You can also confirm how this works by changing the contents of the form and resubmitting it. Try changing the names of fruits, or see if you can think of another color whose name starts with "c" that is recognized in CSS.
(XSS attacks)
When the goal is just to verify the presence of an XSS vulnerability, rather than maliciously exploit it, the standard "payload" is just JavaScript that opens a popup box with a message; this is similar to overwriting a return address with AAAAAAAA for a buffer overflow or opening a calculator. Different attacks are possible against all five inputs to the script, but for instance to get started with the attack using input a, try to get the browser to execute the following JavaScript code:
```
alert("XSS a")
```
Input a doesn't have any additional defenses or complexities, so all you need is to know the standard way to insert JavaScript code in HTML. You can of course find lots of HTML documentation on the web.

Inputs b and c go in other contexts inside the web page, so your attack will need to be modified accordingly.
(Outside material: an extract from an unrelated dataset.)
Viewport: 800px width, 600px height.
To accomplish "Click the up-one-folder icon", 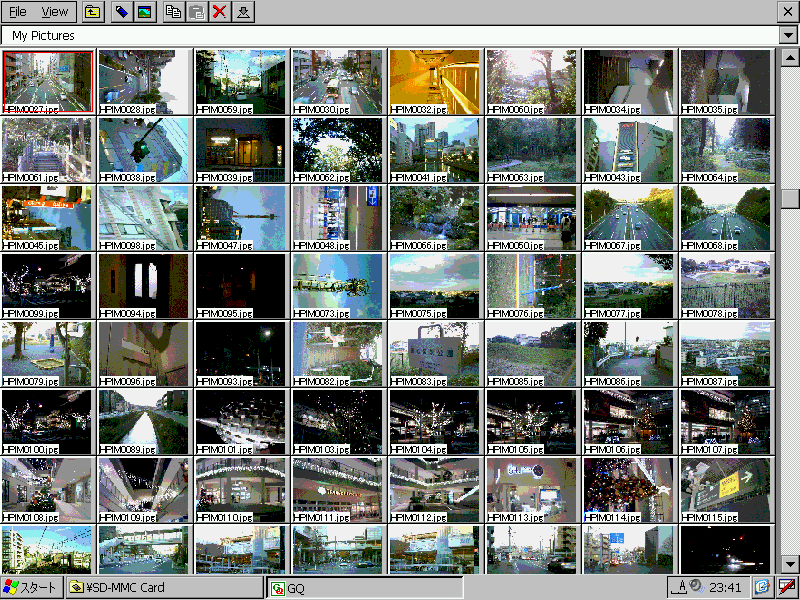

In these cases it is enough to use a standard injection attack strategy of finishing off the construct that you were inside, then putting in new top-level content. You can also make sure things are more consistent by restarting another of the construct you were already in, though web browsers are forgiving enough that this is rarely needed.

Inputs d and e are more a bit more complex in that the script tries to sanitize them by removing things that you might try to use in your attack. However sanitization to completely block XSS is difficult, and the script doesn't do a good job at all, so you can get around it. You can see from the PHP code that the page is trying to remove things that would be used in an attack via string-replacement operators. There are also a lot of resources on the web about strategies for XSS attacks in the presence of filters; two of our favorites are this older one from OWASP and another more recent one.

You might also find it helpful to know that all three kinds of ASCII quote marks can be used in JavaScript.